■ **Page excerpt**:
- - - -

MONTREAL - The judge behind the explosive probe into the sponsorship scandal will continue his struggle to preserve its findings this week as he heads to court to fight claims he was wrong in assigning part of the blame to former prime minister Jean Chretien.
John Gomery, now retired and tending to his farm in southern Quebec, is trying to stave off Chretien's attempts to have the sponsorship inquiry's conclusions reviewed because they allegedly are not supported by enough evidence.
"The Commissioner had more than ample evidence to support his finding that (Chretien) was accountable" for sponsorship funds, reads a summary of Gomery's defence filed with Federal Court last month.
Chretien, along with ex-chief-of-staff Jean Pelletier and disgraced Public Works minister Alfonso Gagliano, filed applications for a judicial review of Gomery's report soon after the first volume was released in November 2005. Evidentiary hearings will begin Wednesday in Federal Court in Montreal.
Chretien takes particular umbrage with Gomery's conclusion that he was politically, if not personally, responsible for the millions skimmed by Liberal-friendly ad agencies. He charges that Gomery "confuses his concern for national unity with the (sponsorship) Program."
By way of a response, Gomery rehashes many of his most damning findings, including that Chretien was repeatedly cautioned by the Clerk of the Privy Council about the lack of oversight of sponsorship funds.
"Several warnings were given by Ms. (Jocelyne) Bourgon who kept on pointing to the absence of rules for the Program...but these warning were left unanswered," reads Gomery's memorandum of fact and law.
The inquiry ultimately found that some of the millions that went missing were funnelled back into the federal Liberal Party by way of under-the-table donations.

- - - -

■ **Saved data entries**:
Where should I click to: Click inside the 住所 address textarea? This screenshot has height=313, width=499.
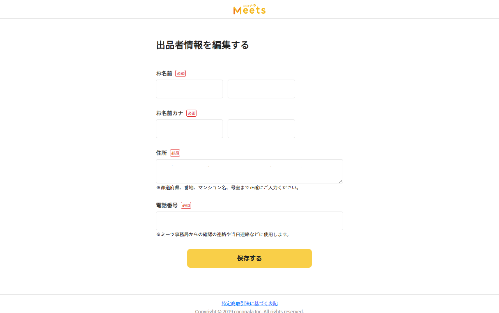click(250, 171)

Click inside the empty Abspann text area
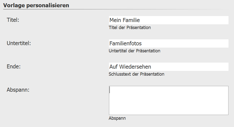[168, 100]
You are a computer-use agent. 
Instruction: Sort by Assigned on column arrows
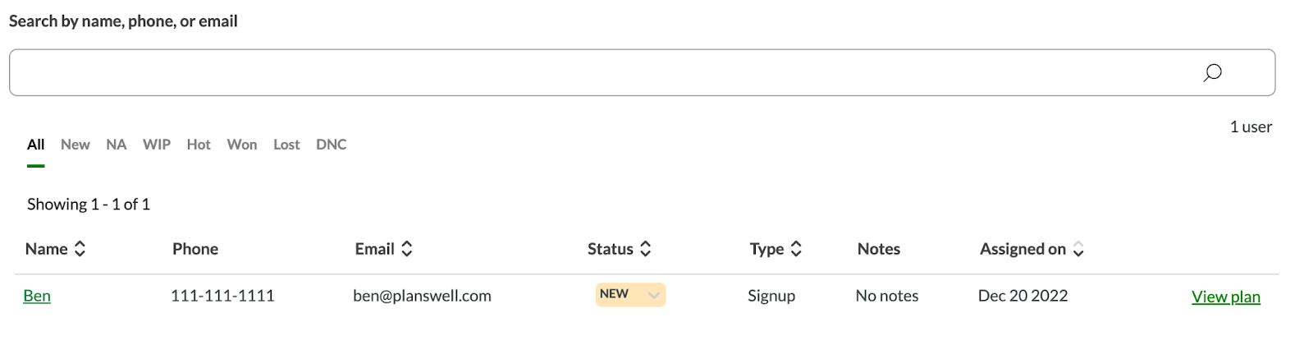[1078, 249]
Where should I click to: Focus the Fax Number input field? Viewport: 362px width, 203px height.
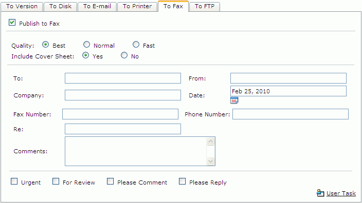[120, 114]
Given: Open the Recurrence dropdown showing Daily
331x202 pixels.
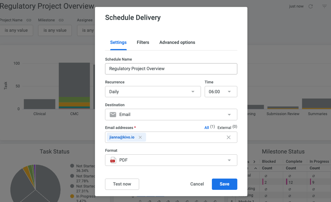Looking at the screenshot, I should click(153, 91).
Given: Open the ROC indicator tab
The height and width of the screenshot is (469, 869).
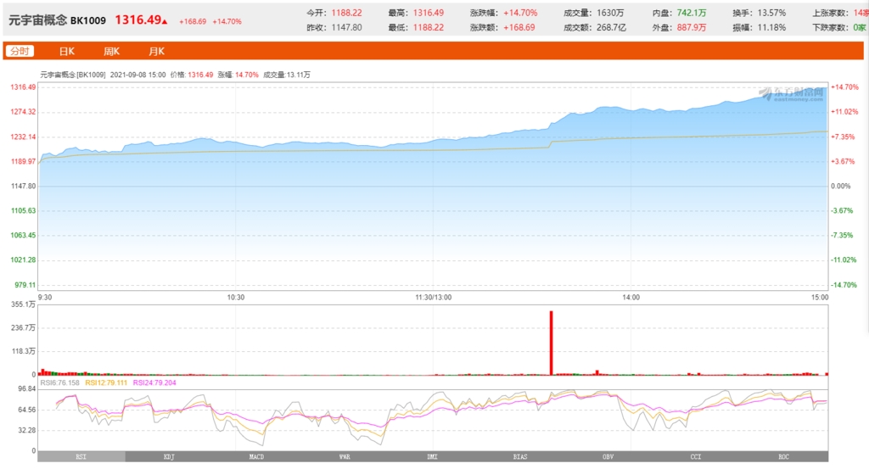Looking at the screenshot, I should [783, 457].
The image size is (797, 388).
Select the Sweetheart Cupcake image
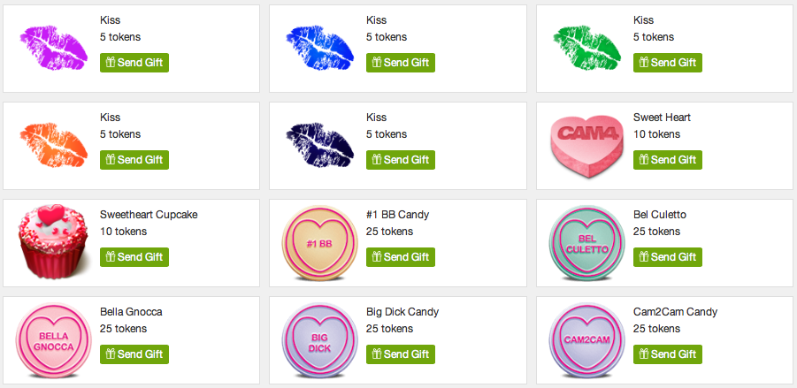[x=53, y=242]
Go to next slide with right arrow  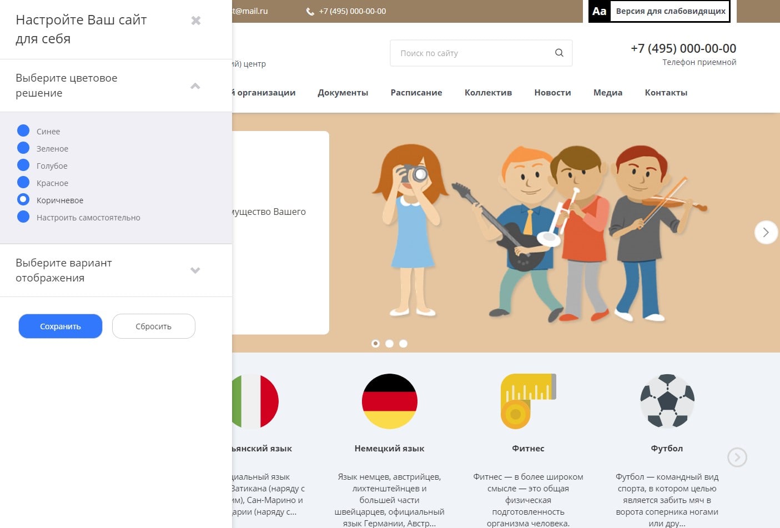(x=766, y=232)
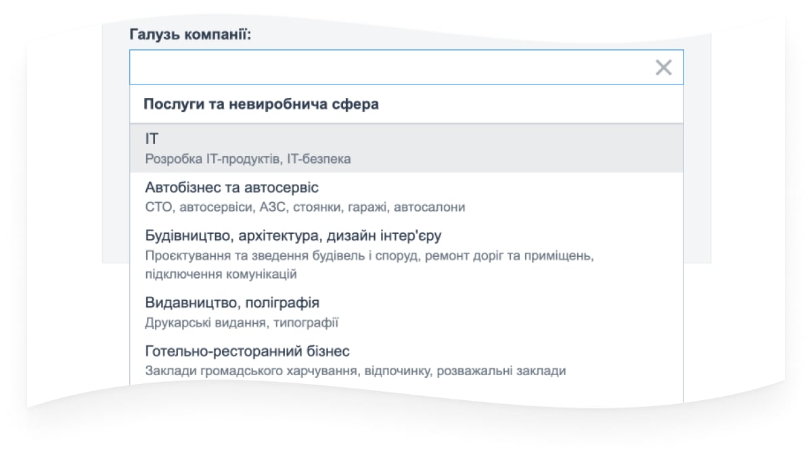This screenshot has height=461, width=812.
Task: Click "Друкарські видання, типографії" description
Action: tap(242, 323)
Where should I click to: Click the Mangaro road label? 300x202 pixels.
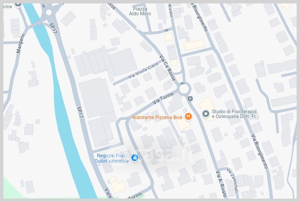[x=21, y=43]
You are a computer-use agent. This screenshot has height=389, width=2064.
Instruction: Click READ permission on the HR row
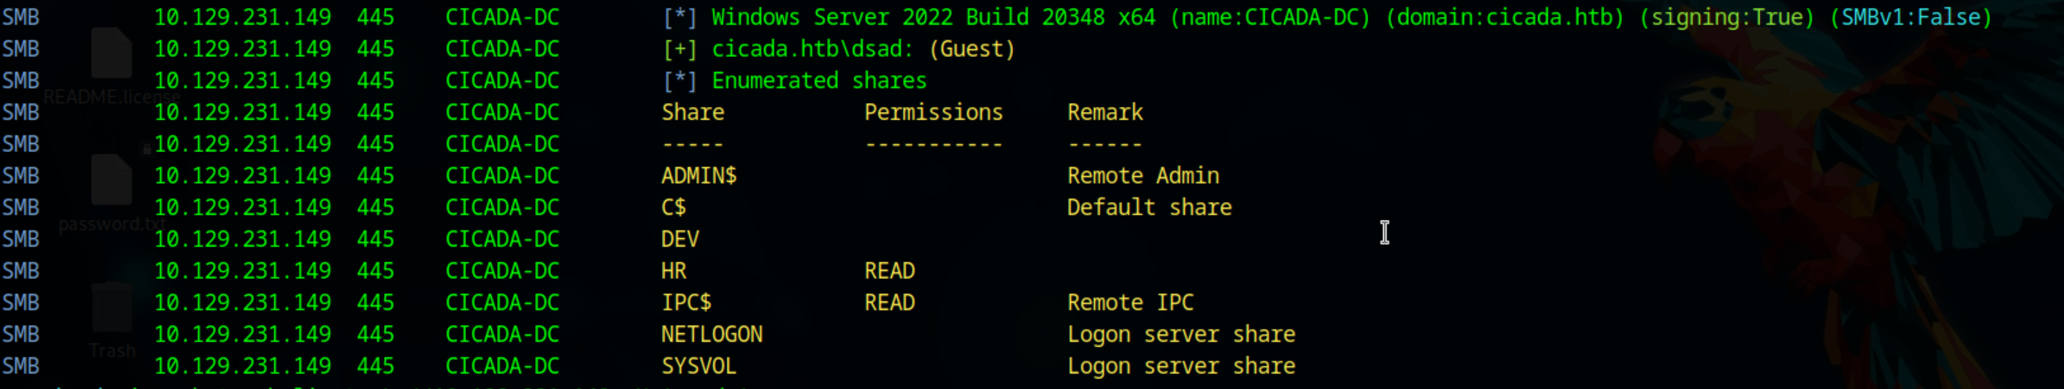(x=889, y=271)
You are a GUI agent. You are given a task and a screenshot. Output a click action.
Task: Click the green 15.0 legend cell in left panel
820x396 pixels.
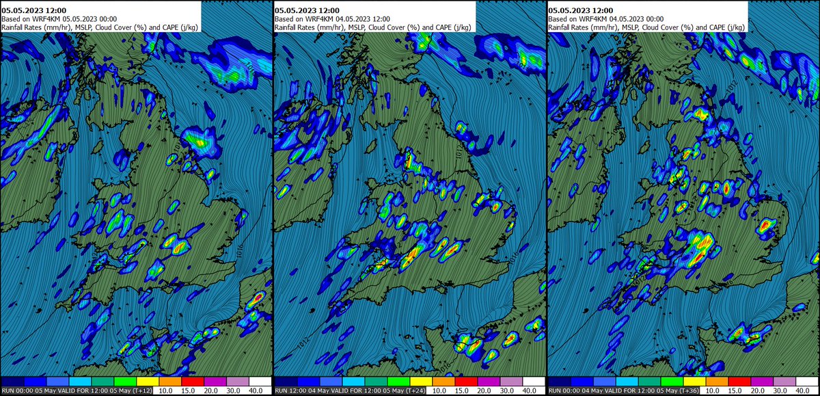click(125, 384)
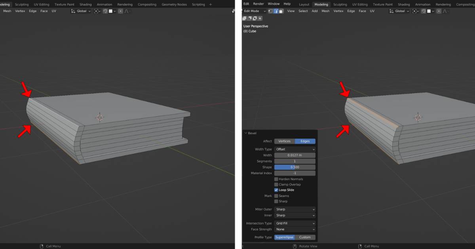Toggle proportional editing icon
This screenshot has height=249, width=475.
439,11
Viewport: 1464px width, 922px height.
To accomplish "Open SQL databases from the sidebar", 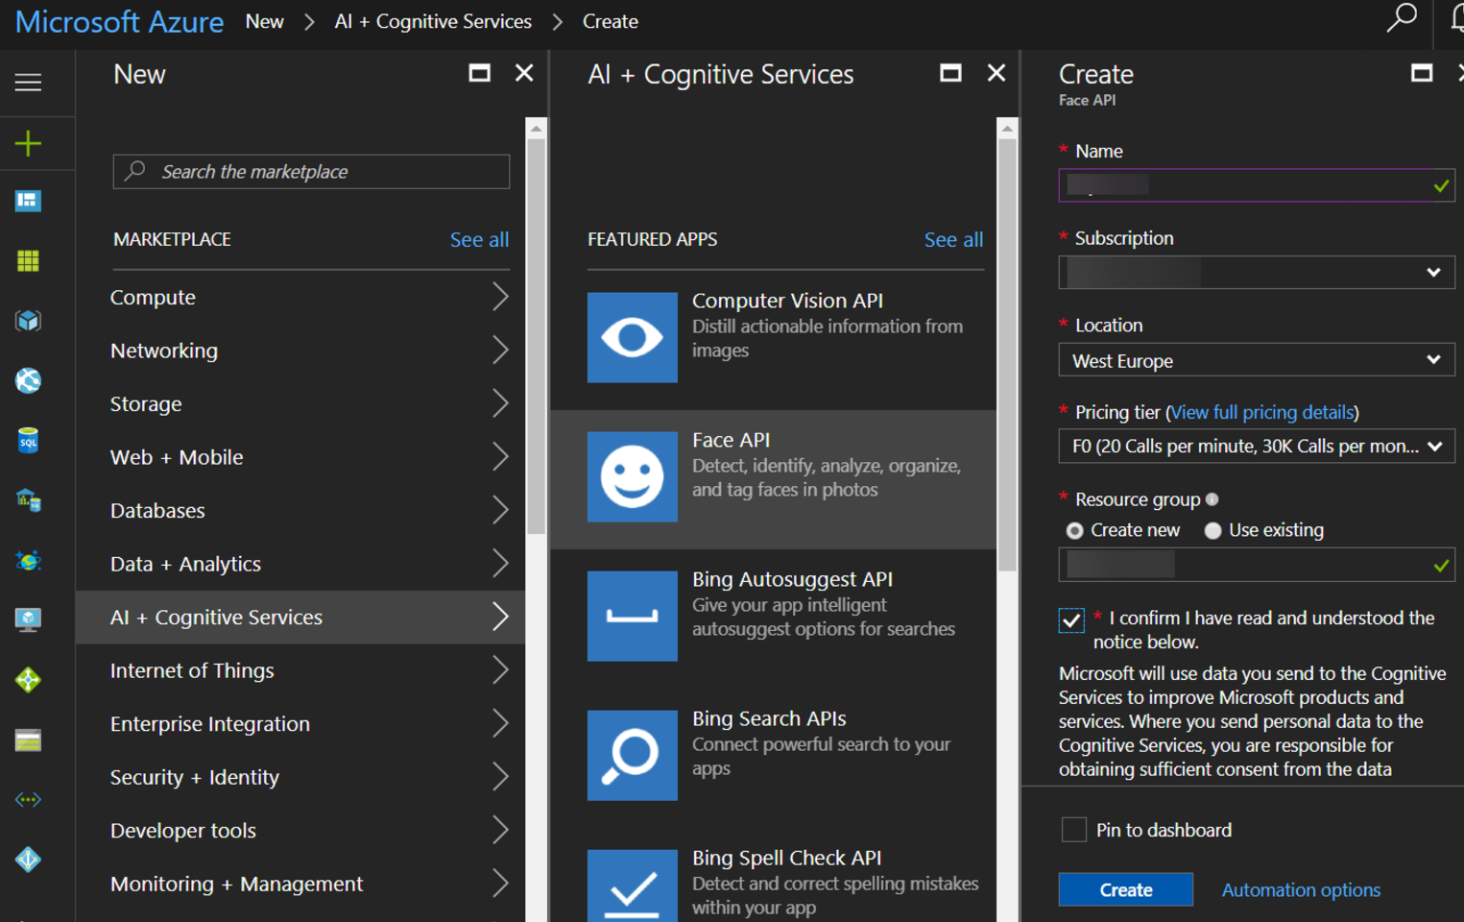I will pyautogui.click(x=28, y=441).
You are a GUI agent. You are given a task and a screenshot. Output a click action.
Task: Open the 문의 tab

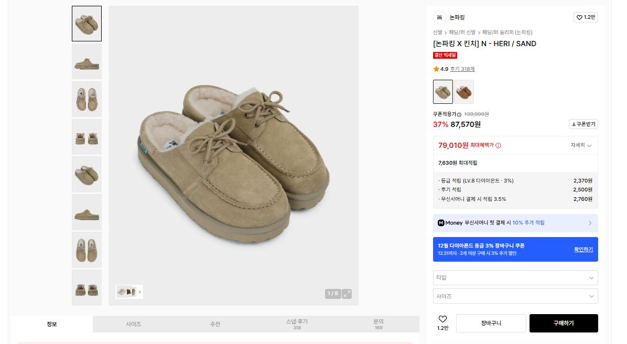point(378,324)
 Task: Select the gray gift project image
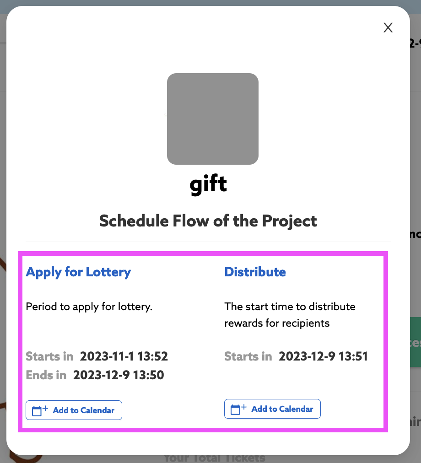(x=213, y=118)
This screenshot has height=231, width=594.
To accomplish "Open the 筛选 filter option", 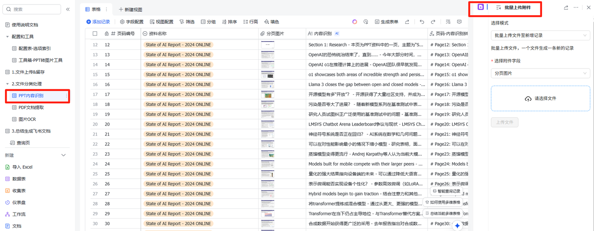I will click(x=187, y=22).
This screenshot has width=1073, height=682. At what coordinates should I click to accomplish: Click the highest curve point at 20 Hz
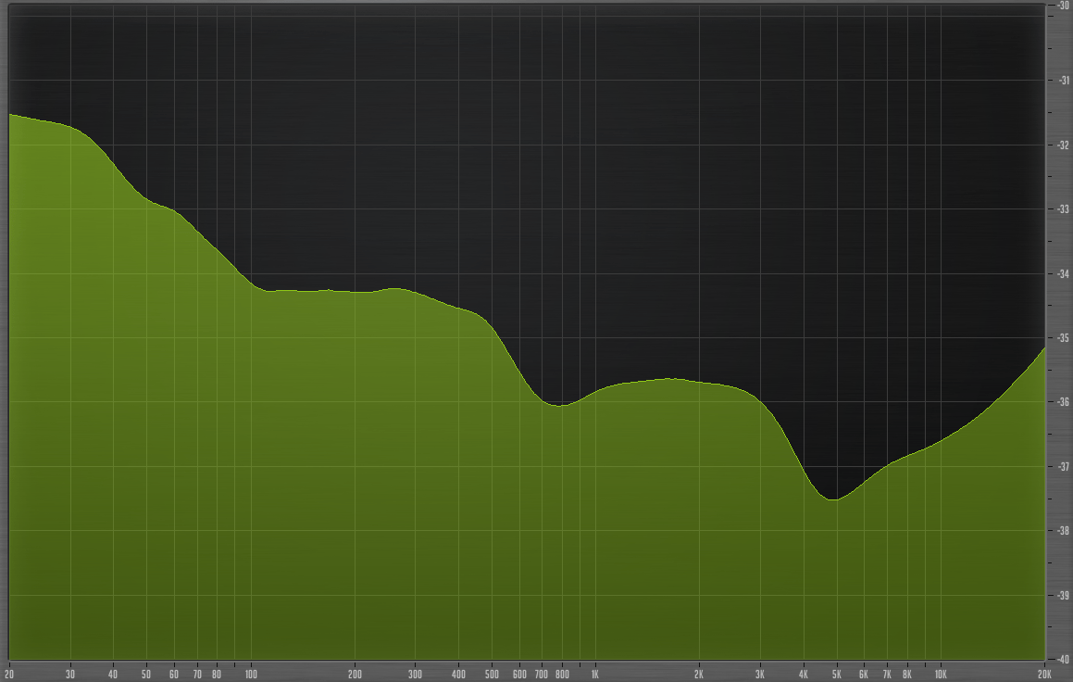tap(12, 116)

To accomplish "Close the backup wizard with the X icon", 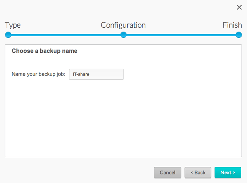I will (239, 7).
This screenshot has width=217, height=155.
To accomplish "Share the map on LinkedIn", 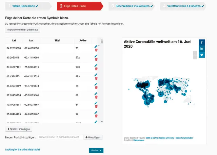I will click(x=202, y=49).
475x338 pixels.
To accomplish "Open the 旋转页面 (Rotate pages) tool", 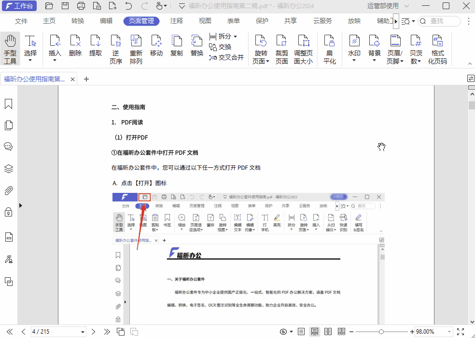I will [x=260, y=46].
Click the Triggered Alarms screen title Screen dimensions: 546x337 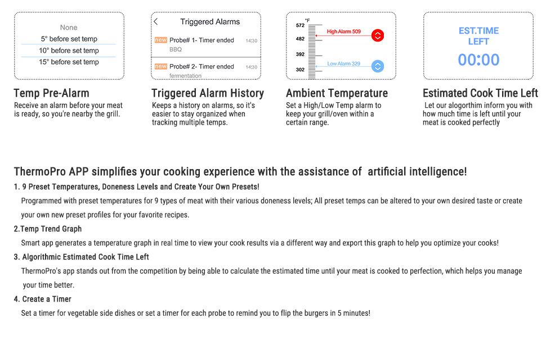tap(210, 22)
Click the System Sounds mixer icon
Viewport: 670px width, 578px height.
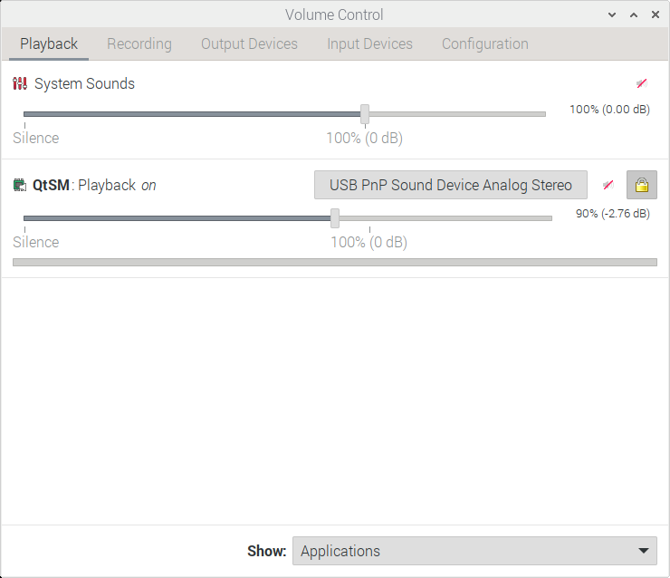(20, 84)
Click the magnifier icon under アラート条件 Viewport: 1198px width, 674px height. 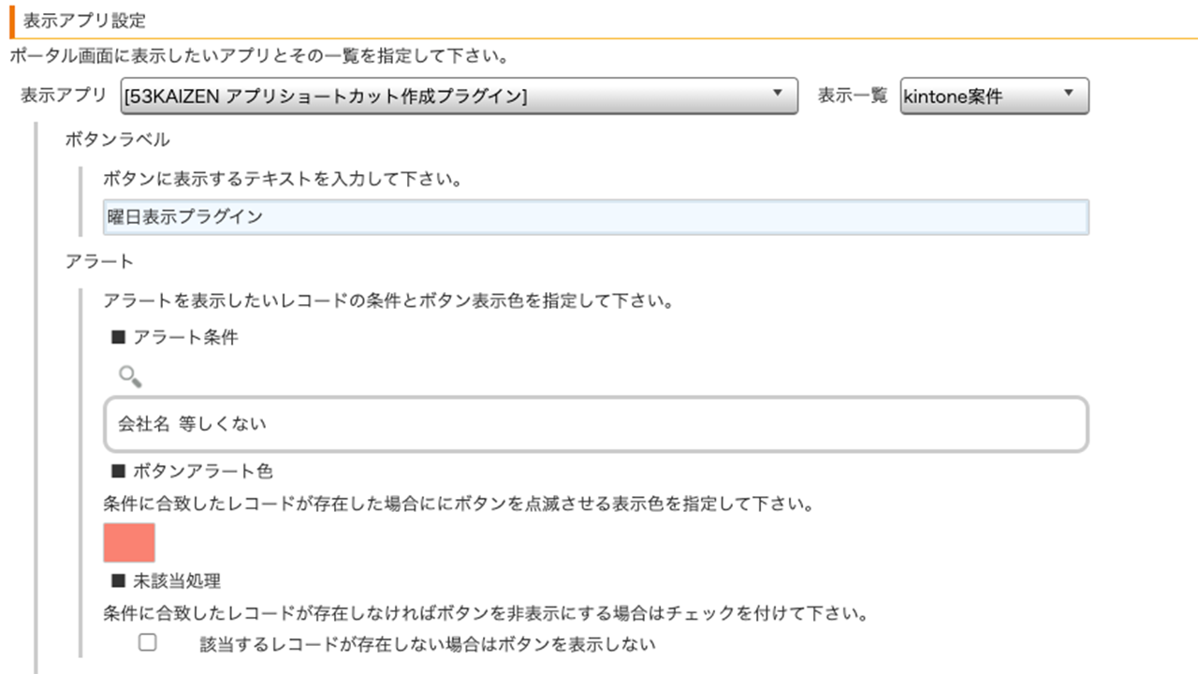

- - - -

■ **Apply what you read**:
• a. Quote the passage of the sponsorship inquiry article from "The inquiry ultimately" through "of under-the-table donations.".
• b. According to the sponsorship inquiry article, what is John Gomery doing now?
• c. Carry on the sponsorship inquiry article from the point where it ends.

■ **Results for each task**:
• a.
The inquiry ultimately found that some of the millions that went missing were funnelled back into the federal Liberal Party by way of under-the-table donations.

• b. He is retired and tending to his farm in southern Quebec.

• c.
Five people have faced criminal charges in connection with the missing money, while the federal government is still hoping to reclaim $50 million that remains unaccounted for.
Gomery expressed frustration recently that many of the recommendations contained in the second part of his report have failed to inspire the country's legislators.
"I worked so hard, and I got other people to work hard, and we gave very serious thought to what we were recommending," Gomery told The Canadian Press last week. "I thought it deserved a debate."
His Federal Court memorandum indicates the one-time Federal Court justice saw the commission as having unique and wide-ranging authority to investigate the scandal. The inquiry set its own grown rules, which Gomery argues raises the bar for its findings to be called into question.
"The fact remains that the process, by its very nature, cannot afford as many safeguards as proceedings before a normal court of justice," says the memorandum.
But for Gomery, the latitude accorded to the commission was necessary in order to respond to the public outcry that sparked its creation in the first place.
"A commission of inquiry plays a certain social role in uncovering the facts to inform the public about what is often a traumatic or chocking (sic) set of events," the memorandum reads.